So What Will We Wear For the Slutwalk?
Publicity is a vile beast. Especially if it is premature and excessive. It could make purposes go awry and overburden accidental rebellions. Delhi’s new spice-The Slutwalk or the Besharmi Morcha is in the jaws of that beast. And, 19-year-old Umang Sabharwal, a final year college student is suddenly surrounded by a slew of opinions. Some defend slut dignity; others charge it with elitist agendas, alleging that the Toronto Slutwalk where women walked in skimpy clothes held in March this year has provoked our besharmi gene. By simplistic deduction, sluts are Canadian, besharm women are Indian. But if you take the “hundreds of responses on Facebook” to it, with a bag of salt, and look at the reality on the ground, the hysteria is presumptive.

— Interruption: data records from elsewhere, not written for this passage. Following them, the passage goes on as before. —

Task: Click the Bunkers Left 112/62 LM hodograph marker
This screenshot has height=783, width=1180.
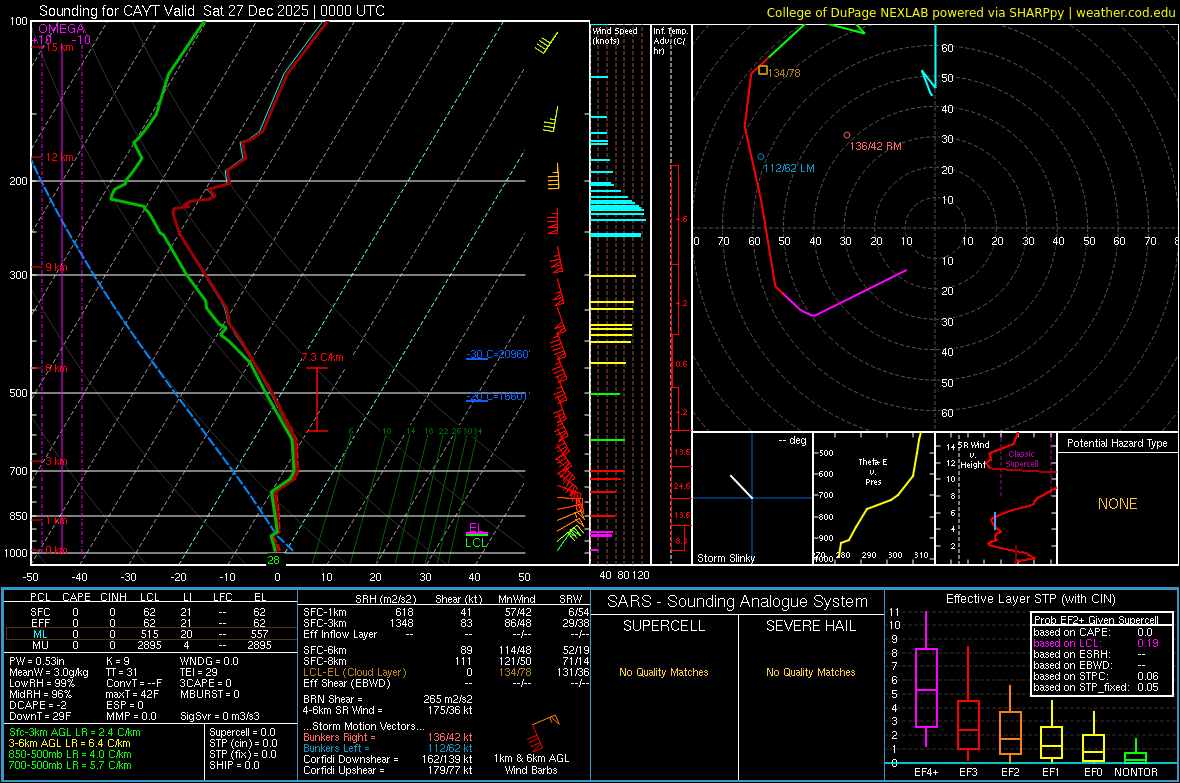Action: coord(761,157)
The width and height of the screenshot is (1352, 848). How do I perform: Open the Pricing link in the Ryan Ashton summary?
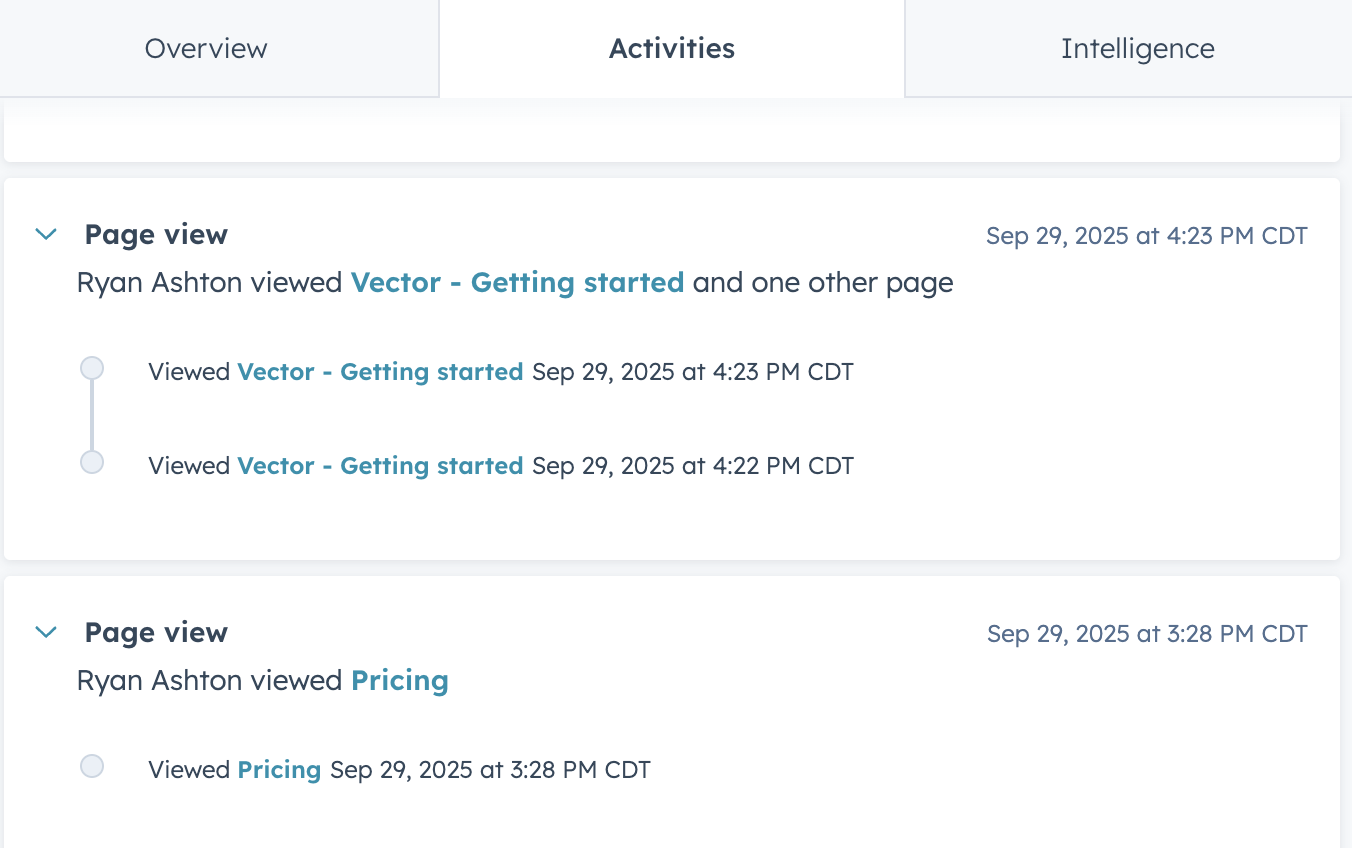(400, 681)
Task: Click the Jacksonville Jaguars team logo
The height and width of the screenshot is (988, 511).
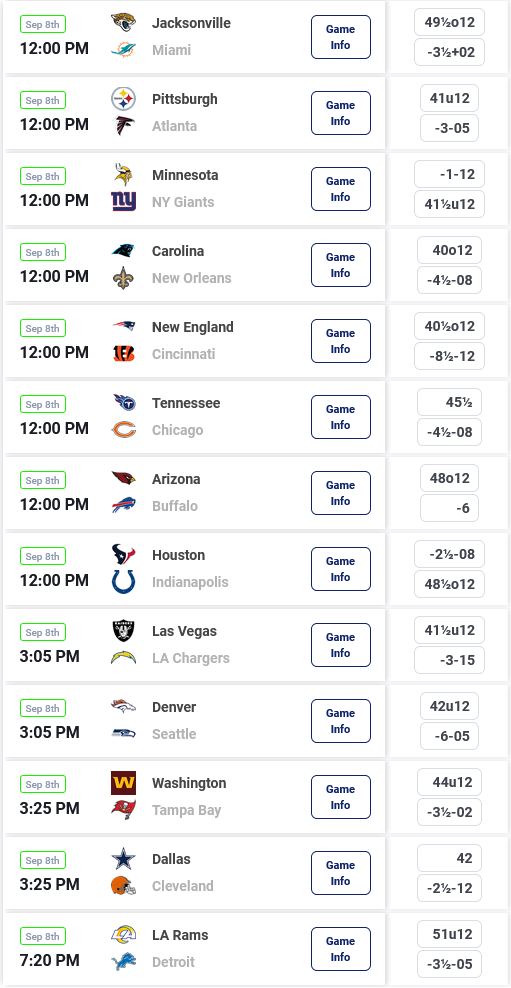Action: point(123,23)
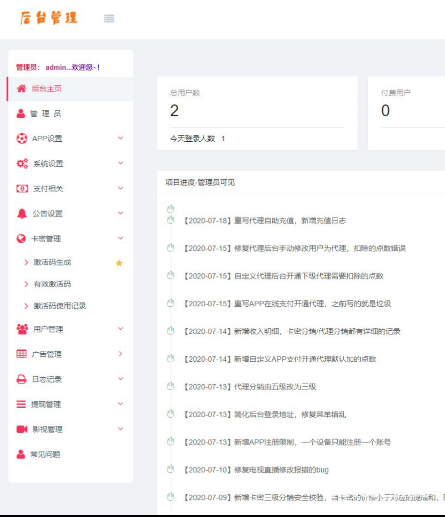Click the 影视管理 video camera icon

22,429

Sabharwal and her small group of friends — that’s the core group behind this maha rally against male immoralists — are awaiting police permission for the event. What’s more, they don’t have a confirmed date, or a venue. Neither do they have a clue of how this unoriginal idea will live up to the expectations of the high and mighty among India’s Second Sex. What they do have is at least three spam pages on Facebook with faux posters titled the Besharmi Morcha and a spamster’s cooked up date — July 24. Don’t believe it, till you check out Sabharwal’s own plea. “I did not foresee such a huge response even before everything has even been decided,” admits Sabharwal who has been rather busy with interviews. “Things are being communicated even before we have communicated them and people already have pre-conceived notions about the walk,” she adds. Sensible girl.
We must support her both in her walk and in her talk. But not before some questions clear the air. Is this about women of Delhi vs men of Delhi? Or, is this about people of Delhi vs police of Delhi? Is this about rape, eve-teasing and molestation — serious problems in the capital? Or— now that there’s the wannabe clone Studwalk — it is about Studs vs Sluts? Nobody is really sure. Only when the event takes place and we see who and how many turned up for this short walk to freedom, will we rationalise whether we squabbled for liberal dressing rights or a crime intolerant city for women. Till
then, the story is being
told backwards.
PS: Message from Umang Sabharwal: Wear what you want, salwar kameez will do.